天才×秀才
勝手な理由なんだ。僕がお前を構う理由なんて。
遠巻きに見て噂するような、僕のどうでもいいことばかりを神格化してしまう、そんな
奴等と違ってお前は僕を真っ直ぐに見つめるから。
天才なんていうどうでもいいレッテルをお前は気にすることはない。
嫉妬や羨望の入り交じった瞳が僕を見て、それが逸らされる事がないと確信できる。
そんな相手は、お前だけ。
だから僕は、そんなお前を好きなんだ。
いつからだろう。追い掛けられるだけでなく、隣に並んで欲しいと思うようになったのは。

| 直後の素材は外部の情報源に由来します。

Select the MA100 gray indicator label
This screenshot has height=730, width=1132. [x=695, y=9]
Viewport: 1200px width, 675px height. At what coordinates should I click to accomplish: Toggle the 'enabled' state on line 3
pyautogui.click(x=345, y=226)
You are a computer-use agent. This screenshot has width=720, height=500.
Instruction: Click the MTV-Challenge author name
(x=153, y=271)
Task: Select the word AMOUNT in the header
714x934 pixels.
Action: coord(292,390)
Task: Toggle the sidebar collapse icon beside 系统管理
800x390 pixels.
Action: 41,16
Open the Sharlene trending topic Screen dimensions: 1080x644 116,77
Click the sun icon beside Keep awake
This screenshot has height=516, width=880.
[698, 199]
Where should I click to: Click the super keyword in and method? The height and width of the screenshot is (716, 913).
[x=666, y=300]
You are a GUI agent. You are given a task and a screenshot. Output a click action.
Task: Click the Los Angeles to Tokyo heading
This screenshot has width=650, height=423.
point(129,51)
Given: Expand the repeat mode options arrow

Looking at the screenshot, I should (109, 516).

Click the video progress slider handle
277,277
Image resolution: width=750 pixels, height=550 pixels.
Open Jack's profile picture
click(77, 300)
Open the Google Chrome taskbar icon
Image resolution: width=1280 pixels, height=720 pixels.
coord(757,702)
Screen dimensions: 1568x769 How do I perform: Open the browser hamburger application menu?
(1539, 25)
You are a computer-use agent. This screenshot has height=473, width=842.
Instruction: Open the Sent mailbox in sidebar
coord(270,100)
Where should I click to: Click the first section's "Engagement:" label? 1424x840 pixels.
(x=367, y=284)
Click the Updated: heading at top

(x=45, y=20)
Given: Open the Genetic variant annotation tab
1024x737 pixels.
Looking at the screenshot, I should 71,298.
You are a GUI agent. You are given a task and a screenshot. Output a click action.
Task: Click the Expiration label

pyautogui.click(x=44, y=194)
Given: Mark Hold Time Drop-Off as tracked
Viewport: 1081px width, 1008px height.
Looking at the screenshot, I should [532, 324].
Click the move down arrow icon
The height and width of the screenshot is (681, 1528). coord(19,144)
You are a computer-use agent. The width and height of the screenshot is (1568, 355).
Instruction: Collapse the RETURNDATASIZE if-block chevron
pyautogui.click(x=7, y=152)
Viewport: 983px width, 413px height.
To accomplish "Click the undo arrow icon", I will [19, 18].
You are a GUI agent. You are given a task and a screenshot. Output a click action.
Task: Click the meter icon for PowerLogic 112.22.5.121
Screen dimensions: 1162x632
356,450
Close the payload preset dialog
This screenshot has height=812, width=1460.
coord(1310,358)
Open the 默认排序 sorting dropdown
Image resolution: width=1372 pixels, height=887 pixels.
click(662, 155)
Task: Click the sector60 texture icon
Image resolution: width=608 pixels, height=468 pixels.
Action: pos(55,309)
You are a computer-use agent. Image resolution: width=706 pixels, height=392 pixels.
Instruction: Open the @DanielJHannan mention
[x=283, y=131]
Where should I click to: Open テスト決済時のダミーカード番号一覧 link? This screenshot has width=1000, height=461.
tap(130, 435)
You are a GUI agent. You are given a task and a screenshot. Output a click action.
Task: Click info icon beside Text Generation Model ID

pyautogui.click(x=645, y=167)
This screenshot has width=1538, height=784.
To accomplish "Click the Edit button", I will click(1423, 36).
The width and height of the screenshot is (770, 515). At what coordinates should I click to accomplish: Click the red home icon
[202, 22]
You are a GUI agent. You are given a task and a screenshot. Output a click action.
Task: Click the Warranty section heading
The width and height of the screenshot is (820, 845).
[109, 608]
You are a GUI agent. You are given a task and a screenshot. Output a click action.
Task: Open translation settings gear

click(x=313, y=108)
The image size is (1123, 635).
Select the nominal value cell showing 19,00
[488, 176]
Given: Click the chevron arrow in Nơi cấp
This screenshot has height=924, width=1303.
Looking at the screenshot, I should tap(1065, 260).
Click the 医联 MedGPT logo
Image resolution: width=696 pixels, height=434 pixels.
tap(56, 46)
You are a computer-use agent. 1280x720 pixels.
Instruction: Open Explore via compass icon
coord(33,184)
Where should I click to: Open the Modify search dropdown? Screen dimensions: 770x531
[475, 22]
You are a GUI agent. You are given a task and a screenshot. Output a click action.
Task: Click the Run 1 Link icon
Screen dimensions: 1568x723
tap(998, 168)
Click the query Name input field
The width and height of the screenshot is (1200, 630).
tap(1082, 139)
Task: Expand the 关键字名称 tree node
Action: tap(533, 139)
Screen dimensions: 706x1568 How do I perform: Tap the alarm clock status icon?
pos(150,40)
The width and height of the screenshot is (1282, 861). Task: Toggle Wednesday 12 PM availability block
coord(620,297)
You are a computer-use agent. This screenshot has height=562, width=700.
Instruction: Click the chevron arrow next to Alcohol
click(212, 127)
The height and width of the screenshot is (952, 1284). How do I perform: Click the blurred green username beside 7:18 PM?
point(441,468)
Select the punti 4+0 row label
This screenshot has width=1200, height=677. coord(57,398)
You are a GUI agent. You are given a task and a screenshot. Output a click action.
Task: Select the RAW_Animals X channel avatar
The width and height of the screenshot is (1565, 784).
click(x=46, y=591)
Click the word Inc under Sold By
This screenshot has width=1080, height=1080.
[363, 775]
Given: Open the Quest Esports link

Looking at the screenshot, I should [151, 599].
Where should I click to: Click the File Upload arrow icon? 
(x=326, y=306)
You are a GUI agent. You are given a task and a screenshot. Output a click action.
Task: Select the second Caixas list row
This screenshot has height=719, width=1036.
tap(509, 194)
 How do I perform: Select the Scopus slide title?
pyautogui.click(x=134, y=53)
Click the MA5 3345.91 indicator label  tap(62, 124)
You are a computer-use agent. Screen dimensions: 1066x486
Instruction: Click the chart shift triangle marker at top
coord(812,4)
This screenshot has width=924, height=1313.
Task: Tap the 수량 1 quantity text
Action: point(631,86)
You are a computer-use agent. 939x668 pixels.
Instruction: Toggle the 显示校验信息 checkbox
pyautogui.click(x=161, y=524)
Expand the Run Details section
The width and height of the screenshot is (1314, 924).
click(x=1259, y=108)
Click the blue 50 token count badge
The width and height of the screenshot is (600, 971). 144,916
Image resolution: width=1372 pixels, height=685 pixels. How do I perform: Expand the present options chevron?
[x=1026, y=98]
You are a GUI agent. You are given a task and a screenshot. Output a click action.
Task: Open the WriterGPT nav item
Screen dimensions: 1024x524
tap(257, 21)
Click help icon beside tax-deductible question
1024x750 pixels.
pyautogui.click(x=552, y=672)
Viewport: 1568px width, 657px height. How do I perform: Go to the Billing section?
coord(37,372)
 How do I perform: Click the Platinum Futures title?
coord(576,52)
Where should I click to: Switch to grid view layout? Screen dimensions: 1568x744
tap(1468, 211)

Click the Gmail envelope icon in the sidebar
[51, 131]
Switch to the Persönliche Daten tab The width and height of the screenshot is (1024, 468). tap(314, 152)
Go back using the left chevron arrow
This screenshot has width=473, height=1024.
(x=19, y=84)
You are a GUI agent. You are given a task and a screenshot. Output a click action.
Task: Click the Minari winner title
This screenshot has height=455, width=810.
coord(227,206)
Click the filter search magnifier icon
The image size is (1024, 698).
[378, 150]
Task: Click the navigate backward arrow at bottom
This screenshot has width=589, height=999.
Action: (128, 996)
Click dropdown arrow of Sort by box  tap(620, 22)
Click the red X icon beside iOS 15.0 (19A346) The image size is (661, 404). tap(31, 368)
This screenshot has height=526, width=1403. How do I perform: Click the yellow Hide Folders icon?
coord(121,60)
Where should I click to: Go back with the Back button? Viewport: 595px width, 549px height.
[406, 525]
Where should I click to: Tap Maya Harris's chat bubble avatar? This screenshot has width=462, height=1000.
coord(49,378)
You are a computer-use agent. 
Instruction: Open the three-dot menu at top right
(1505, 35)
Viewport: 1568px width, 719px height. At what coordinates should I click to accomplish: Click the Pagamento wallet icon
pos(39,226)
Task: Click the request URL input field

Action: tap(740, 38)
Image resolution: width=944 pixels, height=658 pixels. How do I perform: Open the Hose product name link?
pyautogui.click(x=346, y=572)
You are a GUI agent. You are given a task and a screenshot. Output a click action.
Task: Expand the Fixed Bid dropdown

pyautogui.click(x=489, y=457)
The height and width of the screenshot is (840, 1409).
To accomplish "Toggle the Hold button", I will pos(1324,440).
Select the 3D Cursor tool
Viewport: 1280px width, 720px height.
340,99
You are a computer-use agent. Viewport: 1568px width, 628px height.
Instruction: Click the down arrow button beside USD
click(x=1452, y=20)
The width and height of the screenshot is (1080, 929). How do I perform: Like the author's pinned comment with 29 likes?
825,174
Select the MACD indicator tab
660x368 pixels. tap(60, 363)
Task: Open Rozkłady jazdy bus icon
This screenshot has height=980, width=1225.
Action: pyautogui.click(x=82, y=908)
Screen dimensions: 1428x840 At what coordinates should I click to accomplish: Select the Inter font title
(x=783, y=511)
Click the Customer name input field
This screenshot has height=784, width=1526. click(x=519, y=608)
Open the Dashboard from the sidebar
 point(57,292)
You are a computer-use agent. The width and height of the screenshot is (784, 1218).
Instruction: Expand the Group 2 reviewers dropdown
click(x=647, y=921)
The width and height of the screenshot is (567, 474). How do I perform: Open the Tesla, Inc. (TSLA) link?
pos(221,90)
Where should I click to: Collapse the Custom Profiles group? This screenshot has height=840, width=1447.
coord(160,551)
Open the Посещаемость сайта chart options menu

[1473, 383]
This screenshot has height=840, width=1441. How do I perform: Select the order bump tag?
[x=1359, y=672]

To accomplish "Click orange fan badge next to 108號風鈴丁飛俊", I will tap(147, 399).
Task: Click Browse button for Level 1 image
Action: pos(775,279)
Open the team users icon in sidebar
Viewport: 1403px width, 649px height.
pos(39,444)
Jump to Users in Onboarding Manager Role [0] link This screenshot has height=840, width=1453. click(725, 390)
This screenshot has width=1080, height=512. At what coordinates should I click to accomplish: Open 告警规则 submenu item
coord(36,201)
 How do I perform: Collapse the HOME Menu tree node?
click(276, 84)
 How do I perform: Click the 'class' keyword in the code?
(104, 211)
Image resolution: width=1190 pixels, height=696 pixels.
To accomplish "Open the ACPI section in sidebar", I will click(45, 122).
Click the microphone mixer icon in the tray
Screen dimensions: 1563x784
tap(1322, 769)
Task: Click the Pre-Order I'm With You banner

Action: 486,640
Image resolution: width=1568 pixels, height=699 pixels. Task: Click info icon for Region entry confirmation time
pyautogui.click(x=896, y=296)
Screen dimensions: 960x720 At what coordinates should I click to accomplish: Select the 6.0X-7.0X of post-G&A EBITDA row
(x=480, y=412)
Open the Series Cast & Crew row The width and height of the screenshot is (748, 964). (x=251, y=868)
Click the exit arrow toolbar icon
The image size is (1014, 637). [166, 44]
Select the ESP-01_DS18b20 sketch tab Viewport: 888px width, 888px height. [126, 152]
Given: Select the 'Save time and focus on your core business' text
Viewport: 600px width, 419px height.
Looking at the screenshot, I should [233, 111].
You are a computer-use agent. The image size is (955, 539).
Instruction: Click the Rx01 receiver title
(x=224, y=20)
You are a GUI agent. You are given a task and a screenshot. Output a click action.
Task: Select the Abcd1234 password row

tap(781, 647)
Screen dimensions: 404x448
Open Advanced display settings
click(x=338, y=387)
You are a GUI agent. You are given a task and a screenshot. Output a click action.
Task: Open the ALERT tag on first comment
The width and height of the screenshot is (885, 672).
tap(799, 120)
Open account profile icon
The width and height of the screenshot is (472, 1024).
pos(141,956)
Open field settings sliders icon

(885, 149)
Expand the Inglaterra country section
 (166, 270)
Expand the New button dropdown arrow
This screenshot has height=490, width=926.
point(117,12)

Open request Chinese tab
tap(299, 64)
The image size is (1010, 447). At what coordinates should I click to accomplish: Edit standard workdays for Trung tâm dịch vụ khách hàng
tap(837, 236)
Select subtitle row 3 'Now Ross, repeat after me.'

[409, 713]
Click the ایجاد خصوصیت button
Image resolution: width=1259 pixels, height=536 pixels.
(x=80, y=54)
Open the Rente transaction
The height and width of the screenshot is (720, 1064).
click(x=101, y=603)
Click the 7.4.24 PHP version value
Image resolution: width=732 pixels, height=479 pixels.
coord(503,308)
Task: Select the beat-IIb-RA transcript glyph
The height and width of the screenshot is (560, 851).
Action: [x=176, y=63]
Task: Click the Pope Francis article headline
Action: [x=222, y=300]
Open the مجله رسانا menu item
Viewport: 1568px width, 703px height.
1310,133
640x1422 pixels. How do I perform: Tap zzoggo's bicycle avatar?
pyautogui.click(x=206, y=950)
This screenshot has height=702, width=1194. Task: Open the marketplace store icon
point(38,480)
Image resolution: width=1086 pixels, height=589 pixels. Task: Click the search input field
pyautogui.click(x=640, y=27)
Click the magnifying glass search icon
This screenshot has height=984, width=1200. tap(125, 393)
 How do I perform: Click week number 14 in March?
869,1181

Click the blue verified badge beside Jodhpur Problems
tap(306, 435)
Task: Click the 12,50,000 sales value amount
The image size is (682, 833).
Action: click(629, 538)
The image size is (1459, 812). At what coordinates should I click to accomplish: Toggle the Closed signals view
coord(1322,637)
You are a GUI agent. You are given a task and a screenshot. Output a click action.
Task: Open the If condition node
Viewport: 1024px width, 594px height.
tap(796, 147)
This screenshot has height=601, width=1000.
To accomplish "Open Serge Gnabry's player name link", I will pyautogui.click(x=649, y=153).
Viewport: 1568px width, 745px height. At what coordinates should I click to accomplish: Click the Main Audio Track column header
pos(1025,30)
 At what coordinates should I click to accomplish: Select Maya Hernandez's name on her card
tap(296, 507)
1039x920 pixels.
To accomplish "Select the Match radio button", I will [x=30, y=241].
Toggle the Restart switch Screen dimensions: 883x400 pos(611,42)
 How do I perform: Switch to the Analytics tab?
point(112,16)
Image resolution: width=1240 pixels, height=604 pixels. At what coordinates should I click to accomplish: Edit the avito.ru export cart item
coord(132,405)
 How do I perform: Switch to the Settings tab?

お前はいつも眉間に皺を寄せて難しそうな顔をしているけれど、僕が小突くように額を突
くと、驚いたような顔をして。
無防備な顔で僕を見返すから、それがおかしくて。
ライバル? 目標? そんなのどうでもいい。ただお前が迷わずに僕を追い掛けて、
そしてその手を掴めればいい。
「どうして……。あんたは、俺なんか気にするんだ?」
逆に問いたいよ。どうしてお前は僕をそんなに必死に追い掛けてくれるのかい?
ただ僕はその瞳を独占したいから。
強引なくらい、強欲なくらいにずっと僕を見ていて欲しいと思うから。
だから思うんだよ。
「いつか、隣に並んでくれるだろう?」
それは祈りのように。
君がくれるその熱をずっと閉じこめていたいんだ。だから僕はその手を捕まえて……。
そして抱きしめる。隣にある存在を、確かめるように。